- _DIRECTIONS_:
1/ Name every organization, body or forum that the PSA statement below refers to by its proper name.
2/ Rewrite the paragraph of the PSA statement below that begins "In a speech to the BusinessNZ Health Forum" as a short bulleted list that keeps its main facts.
3/ Using the PSA statement below, decide whether each statement agrees with it, answering yes or no and quoting the deciding words: (a) The PSA has started litigation in the Employment Relations Authority. (b) Fitzsimons says the Government should reduce health funding. (c) The Minister gave the speech to Health NZ.

- _DOCUMENT EXCERPT_:
::::

Health and Politics – No place for privatisation in health – alarm bells should be ringing – PSA

Source: PSA

The unveiling of the Health Minister’s new priorities is a clear signal that the Government wants to rely on the private sector to deliver health services rather than properly funding a public health system.
“The Government’s privatisation agenda has been well and truly exposed in Minister Brown’s priorities,” said Fleur Fitzsimons, National Secretary for the Public Service Association Te Pūkenga Here Tikanga Mahi.
“These amount to a slippery slope to an American style health system and the continued running down of our public health system. Alarm bells should be ringing.”
In a speech to the BusinessNZ Health Forum, the Minister has asked Health NZ to work with the private sector to agree a set of principles that will underpin future outsourcing contracts, including ‘negotiating longer-term, multi-year agreements to deliver better value for money and better outcomes for patients’.
“Privatisation is never the answer to health – but the Government has embarked on a campaign to run down the public health system so it can justify the pursuit of a privatisation agenda based on a flawed ideology. It only lines the pockets of corporate health companies and won’t help New Zealanders get the health care they need.”
Fitzsimons said the Government is being irresponsible – the PSA’s recent survey of health workers exposes how the cuts and other changes are impacting frontline services despite the Government’s repeated promises to the contrary.
“The fundamental problem in health is that the Government is starving the system of the funding needed to run it. Instead of reducing funding the Government should be increasing it and lifting the damaging hiring freeze for health workers.
“The money the Government is spending on tax cuts for landlords, and support for tobacco companies would have been better invested in improving health care.
“That’s why we started litigation in the Employment Relations Authority aimed at stopping the rushed and damaging job cuts in health to meet the Government’s savings targets.
“These cuts will endanger the lives of patients and see thousands of dedicated and essential health workers lose their jobs,” said Fitzsimons.

::::

[Collected data entries]
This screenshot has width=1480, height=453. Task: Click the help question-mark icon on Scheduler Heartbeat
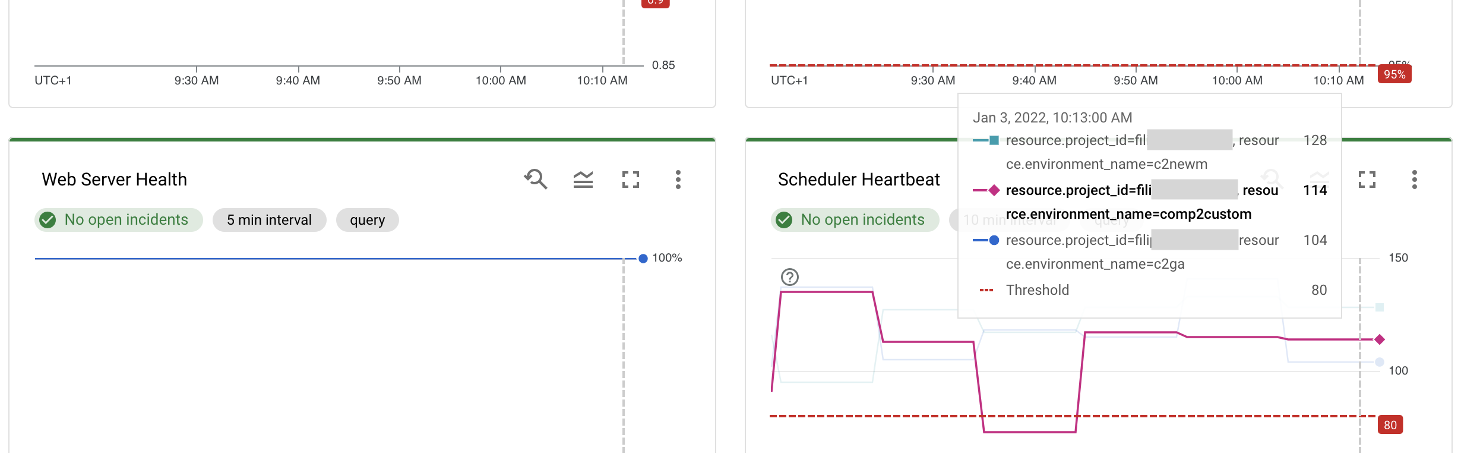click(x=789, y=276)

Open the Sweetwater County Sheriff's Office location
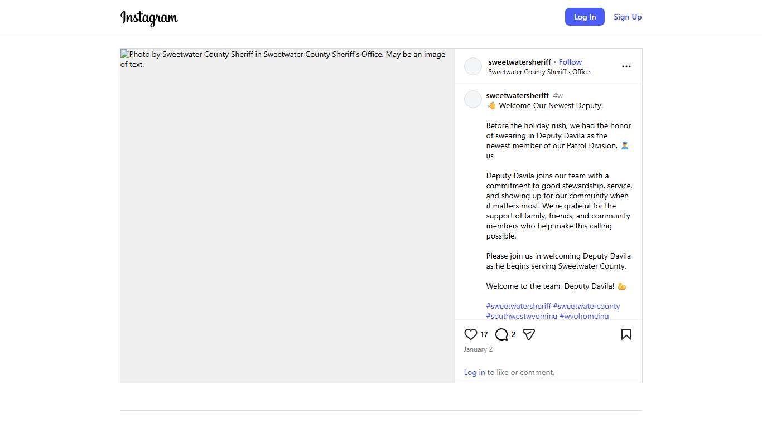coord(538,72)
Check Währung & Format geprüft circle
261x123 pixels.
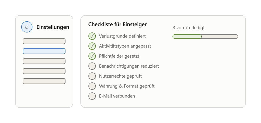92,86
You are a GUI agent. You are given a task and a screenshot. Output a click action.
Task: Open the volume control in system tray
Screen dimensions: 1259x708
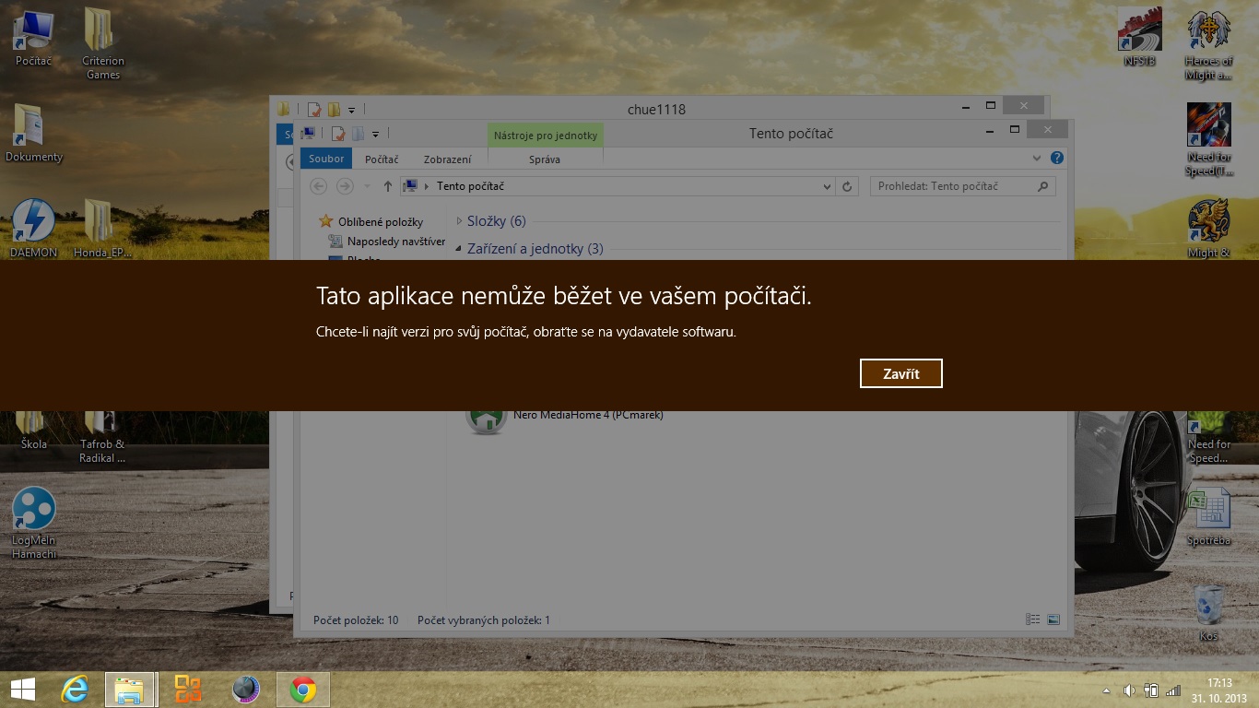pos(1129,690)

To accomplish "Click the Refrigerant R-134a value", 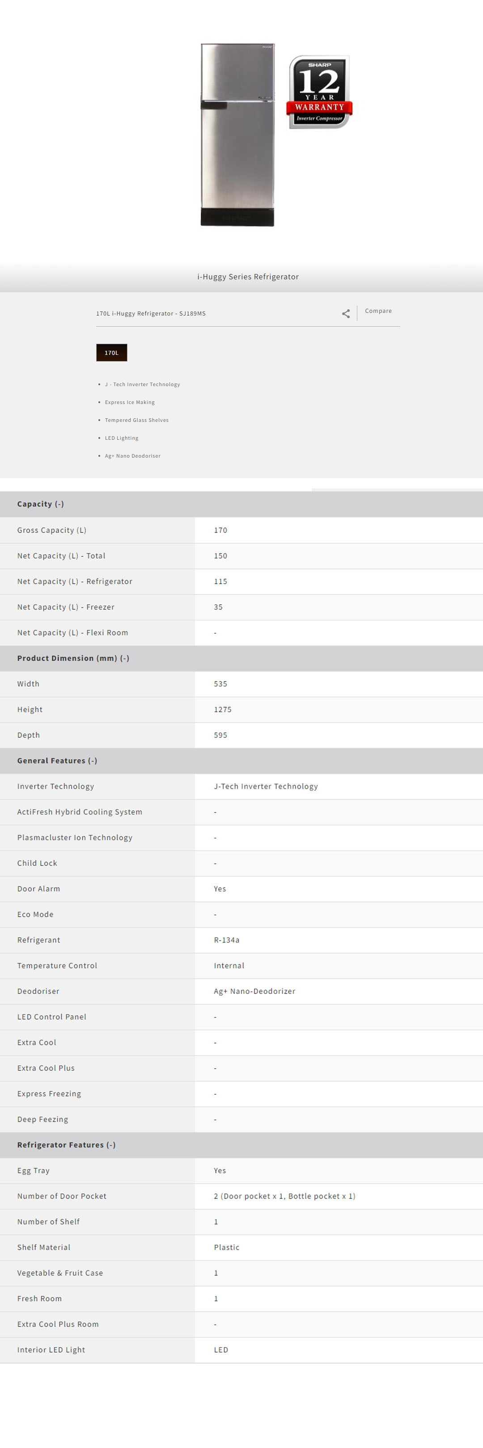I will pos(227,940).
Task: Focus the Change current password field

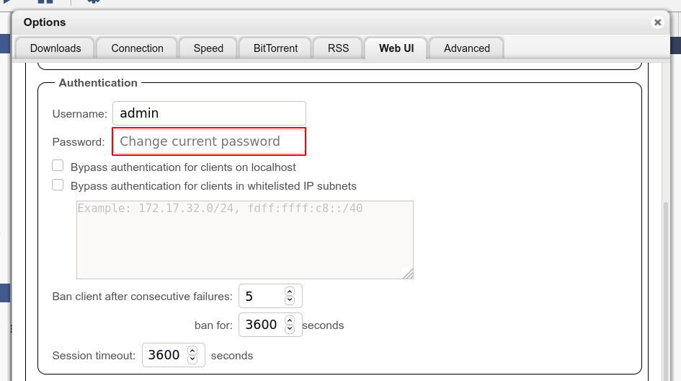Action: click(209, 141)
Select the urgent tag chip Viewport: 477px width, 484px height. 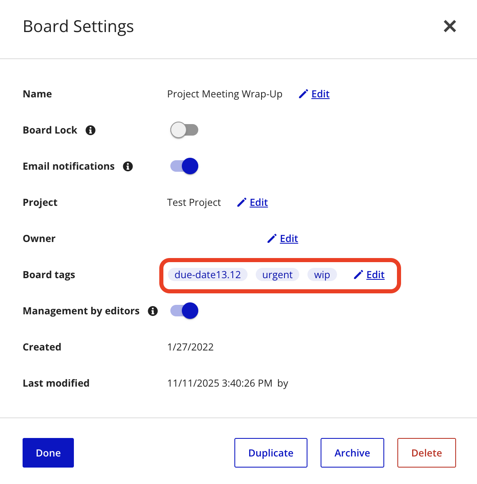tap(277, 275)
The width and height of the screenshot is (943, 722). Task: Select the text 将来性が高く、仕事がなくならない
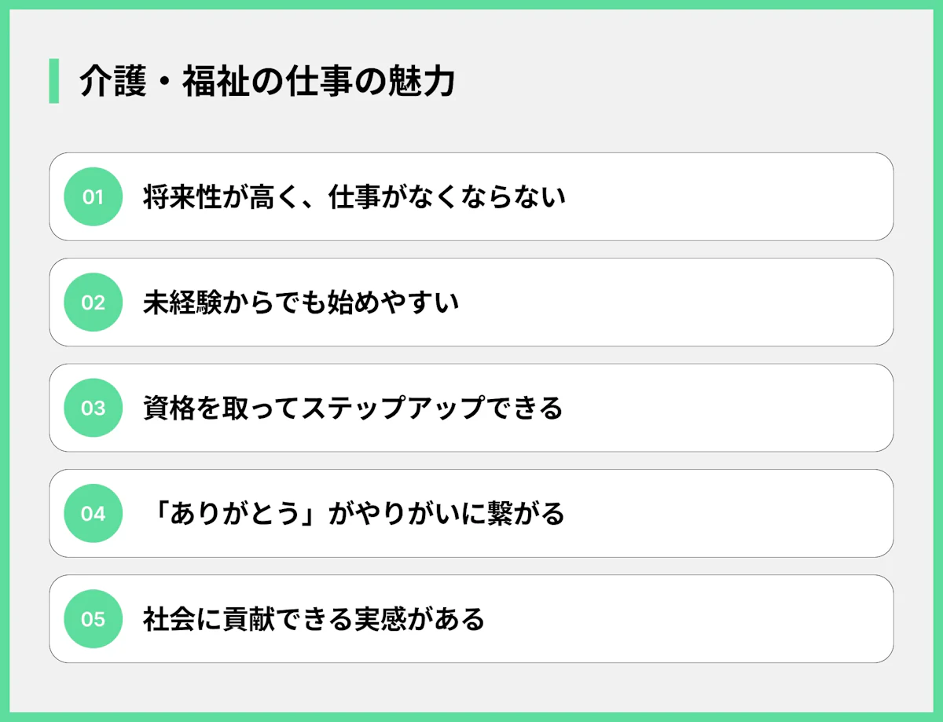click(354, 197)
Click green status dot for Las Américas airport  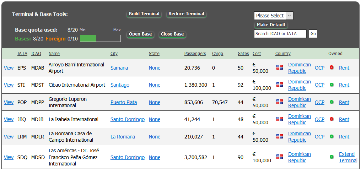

::::

- _ANSWERS FOR THE TASKS_:
1/
- Public Service Association Te Pūkenga Here Tikanga Mahi (PSA)
- BusinessNZ Health Forum
- Health NZ
- Employment Relations Authority

2/
- Setting: a speech by the Minister to the BusinessNZ Health Forum
- Request: Health NZ is to work with the private sector
- Goal: agree a set of principles to underpin future outsourcing contracts
- These include negotiating longer-term, multi-year agreements, meant to deliver better value for money and better outcomes for patients

3/
(a) Yes: "That’s why we started litigation in the Employment Relations Authority"
(b) No: "Instead of reducing funding the Government should be increasing it"
(c) No: "In a speech to the BusinessNZ Health Forum, the Minister has asked Health NZ to work with the private sector"